### Stored data
== == ==

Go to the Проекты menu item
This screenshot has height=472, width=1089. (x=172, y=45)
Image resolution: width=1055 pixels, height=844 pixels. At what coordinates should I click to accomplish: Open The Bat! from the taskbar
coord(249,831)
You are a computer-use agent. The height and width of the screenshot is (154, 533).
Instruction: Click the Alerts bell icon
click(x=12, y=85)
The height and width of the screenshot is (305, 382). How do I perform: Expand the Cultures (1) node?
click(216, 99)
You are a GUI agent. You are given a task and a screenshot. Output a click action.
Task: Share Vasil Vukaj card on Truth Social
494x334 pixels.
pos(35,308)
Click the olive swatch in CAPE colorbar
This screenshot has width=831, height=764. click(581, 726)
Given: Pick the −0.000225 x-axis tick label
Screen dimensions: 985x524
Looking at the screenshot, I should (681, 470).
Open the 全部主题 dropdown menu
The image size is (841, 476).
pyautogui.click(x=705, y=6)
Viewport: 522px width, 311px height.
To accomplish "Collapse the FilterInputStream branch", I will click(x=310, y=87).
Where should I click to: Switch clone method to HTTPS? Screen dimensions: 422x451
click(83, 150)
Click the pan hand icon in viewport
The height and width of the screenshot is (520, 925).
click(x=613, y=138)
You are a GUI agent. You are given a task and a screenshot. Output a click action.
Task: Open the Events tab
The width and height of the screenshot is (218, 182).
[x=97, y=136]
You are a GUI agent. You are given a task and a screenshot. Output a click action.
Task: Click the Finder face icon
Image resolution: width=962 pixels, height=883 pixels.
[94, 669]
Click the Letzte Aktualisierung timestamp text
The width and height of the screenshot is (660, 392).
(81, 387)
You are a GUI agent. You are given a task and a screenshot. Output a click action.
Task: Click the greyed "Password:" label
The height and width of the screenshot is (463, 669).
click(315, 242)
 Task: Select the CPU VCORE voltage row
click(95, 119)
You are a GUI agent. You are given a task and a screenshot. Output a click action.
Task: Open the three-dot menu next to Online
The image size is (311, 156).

== == ==

### WHAT IS REQUIRED
Exact repetition of every entry in the data is required.

### WRITTEN ANSWER
Go to the Проекты menu item
This screenshot has height=472, width=1089. (x=172, y=45)
Image resolution: width=1055 pixels, height=844 pixels. At what coordinates should I click to accomplish: Open The Bat! from the taskbar
coord(249,831)
You are a computer-use agent. The height and width of the screenshot is (154, 533).
Instruction: Click the Alerts bell icon
click(x=12, y=85)
The height and width of the screenshot is (305, 382). How do I perform: Expand the Cultures (1) node?
click(216, 99)
You are a GUI agent. You are given a task and a screenshot. Output a click action.
Task: Share Vasil Vukaj card on Truth Social
494x334 pixels.
pos(35,308)
Click the olive swatch in CAPE colorbar
This screenshot has width=831, height=764. click(581, 726)
Given: Pick the −0.000225 x-axis tick label
Screen dimensions: 985x524
Looking at the screenshot, I should (681, 470).
Open the 全部主题 dropdown menu
The image size is (841, 476).
pyautogui.click(x=705, y=6)
Viewport: 522px width, 311px height.
To accomplish "Collapse the FilterInputStream branch", I will click(x=310, y=87).
Where should I click to: Switch clone method to HTTPS? Screen dimensions: 422x451
click(83, 150)
Click the pan hand icon in viewport
The height and width of the screenshot is (520, 925).
click(x=613, y=138)
You are a GUI agent. You are given a task and a screenshot. Output a click action.
Task: Open the Events tab
The width and height of the screenshot is (218, 182).
[x=97, y=136]
You are a GUI agent. You are given a task and a screenshot. Output a click action.
Task: Click the Finder face icon
Image resolution: width=962 pixels, height=883 pixels.
[94, 669]
Click the Letzte Aktualisierung timestamp text
The width and height of the screenshot is (660, 392).
(81, 387)
You are a GUI agent. You are given a task and a screenshot. Output a click action.
Task: Click the greyed "Password:" label
The height and width of the screenshot is (463, 669).
click(315, 242)
 Task: Select the CPU VCORE voltage row
click(95, 119)
You are a GUI agent. You are given a task and a screenshot. Output a click action.
Task: Open the three-dot menu next to Online
The image size is (311, 156).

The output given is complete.